EXERCISE OBJECTIVE: Pick each line containing the word "list" out of the data below.

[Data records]
=====

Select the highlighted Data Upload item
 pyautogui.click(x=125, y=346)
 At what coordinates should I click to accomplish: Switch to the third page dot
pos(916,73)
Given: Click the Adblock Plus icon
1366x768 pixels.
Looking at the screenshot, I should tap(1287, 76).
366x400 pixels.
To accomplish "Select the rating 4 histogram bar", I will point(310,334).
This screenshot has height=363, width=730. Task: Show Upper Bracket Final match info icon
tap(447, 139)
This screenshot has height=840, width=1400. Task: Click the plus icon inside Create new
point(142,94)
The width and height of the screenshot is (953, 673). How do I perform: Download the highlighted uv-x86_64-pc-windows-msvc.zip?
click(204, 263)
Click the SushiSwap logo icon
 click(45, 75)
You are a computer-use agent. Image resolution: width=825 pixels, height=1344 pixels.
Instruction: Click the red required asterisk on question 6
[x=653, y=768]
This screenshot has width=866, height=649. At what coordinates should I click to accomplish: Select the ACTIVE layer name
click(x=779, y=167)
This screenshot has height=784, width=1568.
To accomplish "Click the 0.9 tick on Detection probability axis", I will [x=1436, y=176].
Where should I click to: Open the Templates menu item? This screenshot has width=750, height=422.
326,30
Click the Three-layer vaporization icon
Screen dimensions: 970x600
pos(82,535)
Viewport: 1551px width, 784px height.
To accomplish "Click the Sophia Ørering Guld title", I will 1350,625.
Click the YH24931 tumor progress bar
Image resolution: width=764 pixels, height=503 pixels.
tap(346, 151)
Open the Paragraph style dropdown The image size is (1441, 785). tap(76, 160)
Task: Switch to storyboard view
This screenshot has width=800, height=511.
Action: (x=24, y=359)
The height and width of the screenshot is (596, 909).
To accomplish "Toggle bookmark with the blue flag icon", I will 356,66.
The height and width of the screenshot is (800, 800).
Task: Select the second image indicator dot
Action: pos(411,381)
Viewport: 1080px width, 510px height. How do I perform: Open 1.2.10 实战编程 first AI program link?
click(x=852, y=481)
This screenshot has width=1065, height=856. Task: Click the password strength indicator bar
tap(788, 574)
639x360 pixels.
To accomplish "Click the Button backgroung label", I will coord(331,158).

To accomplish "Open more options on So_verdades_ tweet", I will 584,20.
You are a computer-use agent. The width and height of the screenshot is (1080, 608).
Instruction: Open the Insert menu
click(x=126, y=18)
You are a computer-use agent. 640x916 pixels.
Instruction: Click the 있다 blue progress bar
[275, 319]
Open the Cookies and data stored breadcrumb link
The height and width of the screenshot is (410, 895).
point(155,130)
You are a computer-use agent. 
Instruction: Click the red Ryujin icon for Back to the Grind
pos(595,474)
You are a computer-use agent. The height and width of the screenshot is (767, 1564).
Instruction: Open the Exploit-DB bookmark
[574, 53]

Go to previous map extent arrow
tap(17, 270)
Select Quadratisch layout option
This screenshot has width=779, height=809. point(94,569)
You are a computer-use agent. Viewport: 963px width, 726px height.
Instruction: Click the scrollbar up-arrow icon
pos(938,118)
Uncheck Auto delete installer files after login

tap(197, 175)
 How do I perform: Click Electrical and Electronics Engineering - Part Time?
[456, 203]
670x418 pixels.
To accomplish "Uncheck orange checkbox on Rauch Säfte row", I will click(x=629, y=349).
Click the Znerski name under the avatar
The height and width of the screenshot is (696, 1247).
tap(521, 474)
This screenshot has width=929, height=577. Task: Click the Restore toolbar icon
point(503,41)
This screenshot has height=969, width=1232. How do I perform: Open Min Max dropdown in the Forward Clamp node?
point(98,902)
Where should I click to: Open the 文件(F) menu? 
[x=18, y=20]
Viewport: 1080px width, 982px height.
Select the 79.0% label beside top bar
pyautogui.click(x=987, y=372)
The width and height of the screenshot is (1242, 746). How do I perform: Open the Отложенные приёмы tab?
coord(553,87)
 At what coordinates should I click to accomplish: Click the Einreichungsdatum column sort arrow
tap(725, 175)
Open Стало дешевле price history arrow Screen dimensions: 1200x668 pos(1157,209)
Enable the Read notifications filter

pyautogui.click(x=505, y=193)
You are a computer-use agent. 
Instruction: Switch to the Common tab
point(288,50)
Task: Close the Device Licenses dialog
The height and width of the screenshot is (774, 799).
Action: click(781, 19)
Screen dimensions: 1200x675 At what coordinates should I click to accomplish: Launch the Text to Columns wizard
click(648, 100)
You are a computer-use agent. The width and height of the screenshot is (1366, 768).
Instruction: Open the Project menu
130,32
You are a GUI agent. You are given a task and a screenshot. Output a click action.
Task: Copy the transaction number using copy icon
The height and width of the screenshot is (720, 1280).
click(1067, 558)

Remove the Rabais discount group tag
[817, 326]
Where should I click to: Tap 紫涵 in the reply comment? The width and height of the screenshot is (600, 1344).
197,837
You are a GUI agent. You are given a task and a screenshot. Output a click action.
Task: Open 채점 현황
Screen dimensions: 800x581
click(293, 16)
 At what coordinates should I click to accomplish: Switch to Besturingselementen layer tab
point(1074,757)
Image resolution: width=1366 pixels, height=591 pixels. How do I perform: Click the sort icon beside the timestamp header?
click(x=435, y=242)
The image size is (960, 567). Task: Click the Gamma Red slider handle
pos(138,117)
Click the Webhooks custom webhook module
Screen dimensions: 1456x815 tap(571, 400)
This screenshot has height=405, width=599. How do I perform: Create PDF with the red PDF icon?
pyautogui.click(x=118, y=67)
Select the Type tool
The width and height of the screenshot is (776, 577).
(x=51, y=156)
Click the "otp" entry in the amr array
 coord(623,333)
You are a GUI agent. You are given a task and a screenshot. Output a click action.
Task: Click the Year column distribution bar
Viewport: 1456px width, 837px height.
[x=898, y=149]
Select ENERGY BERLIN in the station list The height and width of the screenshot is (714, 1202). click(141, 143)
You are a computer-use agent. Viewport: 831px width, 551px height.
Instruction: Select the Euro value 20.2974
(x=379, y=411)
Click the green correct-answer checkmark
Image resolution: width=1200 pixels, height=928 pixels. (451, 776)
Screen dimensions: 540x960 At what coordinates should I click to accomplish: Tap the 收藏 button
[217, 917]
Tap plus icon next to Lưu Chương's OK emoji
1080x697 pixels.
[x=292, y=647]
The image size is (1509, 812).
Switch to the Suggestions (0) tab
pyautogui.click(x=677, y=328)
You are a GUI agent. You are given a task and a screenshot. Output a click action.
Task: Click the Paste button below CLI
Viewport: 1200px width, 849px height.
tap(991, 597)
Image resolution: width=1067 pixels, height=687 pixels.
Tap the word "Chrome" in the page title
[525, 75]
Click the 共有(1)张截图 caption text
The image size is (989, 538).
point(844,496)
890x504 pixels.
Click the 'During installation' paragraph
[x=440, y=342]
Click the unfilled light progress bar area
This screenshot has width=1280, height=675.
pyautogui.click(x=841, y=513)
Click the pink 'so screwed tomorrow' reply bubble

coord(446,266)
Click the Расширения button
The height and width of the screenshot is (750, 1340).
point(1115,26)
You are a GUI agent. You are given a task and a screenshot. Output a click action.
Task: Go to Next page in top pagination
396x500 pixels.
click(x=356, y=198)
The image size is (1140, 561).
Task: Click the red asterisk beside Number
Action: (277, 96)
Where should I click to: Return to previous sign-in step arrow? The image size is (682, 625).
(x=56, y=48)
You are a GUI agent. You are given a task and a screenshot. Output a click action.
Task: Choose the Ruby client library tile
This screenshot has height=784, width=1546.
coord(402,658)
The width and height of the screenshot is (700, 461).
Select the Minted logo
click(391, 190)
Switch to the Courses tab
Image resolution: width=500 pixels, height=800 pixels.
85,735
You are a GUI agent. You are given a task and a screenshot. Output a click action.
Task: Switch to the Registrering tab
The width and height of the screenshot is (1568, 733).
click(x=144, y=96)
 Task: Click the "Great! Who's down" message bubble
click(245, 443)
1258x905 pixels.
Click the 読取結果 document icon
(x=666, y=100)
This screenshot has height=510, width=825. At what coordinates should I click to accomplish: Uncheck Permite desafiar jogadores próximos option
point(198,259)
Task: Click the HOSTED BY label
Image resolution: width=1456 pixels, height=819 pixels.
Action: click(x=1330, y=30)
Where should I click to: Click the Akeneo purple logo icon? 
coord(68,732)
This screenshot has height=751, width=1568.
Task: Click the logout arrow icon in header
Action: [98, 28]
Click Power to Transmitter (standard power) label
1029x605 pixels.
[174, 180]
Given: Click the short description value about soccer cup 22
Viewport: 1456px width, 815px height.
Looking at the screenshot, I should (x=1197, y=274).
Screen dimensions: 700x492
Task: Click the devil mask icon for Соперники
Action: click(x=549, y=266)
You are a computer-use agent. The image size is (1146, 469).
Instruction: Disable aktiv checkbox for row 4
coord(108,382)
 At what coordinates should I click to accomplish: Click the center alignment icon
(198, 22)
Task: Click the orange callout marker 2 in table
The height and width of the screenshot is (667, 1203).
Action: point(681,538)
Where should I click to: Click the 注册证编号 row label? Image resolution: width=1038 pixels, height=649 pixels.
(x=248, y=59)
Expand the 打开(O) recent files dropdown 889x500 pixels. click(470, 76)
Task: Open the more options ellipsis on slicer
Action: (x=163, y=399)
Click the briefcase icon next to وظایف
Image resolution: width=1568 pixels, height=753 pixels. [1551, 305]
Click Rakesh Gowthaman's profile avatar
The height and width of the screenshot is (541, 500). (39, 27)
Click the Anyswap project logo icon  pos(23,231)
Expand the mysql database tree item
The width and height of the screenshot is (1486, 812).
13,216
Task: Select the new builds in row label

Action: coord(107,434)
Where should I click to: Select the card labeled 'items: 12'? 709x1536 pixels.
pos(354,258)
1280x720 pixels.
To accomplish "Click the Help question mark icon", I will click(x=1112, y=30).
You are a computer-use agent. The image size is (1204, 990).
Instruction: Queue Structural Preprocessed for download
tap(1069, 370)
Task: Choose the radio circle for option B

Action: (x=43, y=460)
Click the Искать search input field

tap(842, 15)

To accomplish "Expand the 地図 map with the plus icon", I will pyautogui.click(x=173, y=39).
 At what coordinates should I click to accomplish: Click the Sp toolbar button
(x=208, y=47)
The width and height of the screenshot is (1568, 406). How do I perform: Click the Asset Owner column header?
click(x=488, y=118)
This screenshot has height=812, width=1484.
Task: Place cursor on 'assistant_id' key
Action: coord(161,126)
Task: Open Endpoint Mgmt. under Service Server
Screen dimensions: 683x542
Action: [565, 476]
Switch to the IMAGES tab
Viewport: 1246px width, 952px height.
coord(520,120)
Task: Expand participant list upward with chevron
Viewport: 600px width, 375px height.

=====

WRITTEN RESPONSE:
Select ENERGY BERLIN in the station list The height and width of the screenshot is (714, 1202). click(141, 143)
Task: Expand participant list upward with chevron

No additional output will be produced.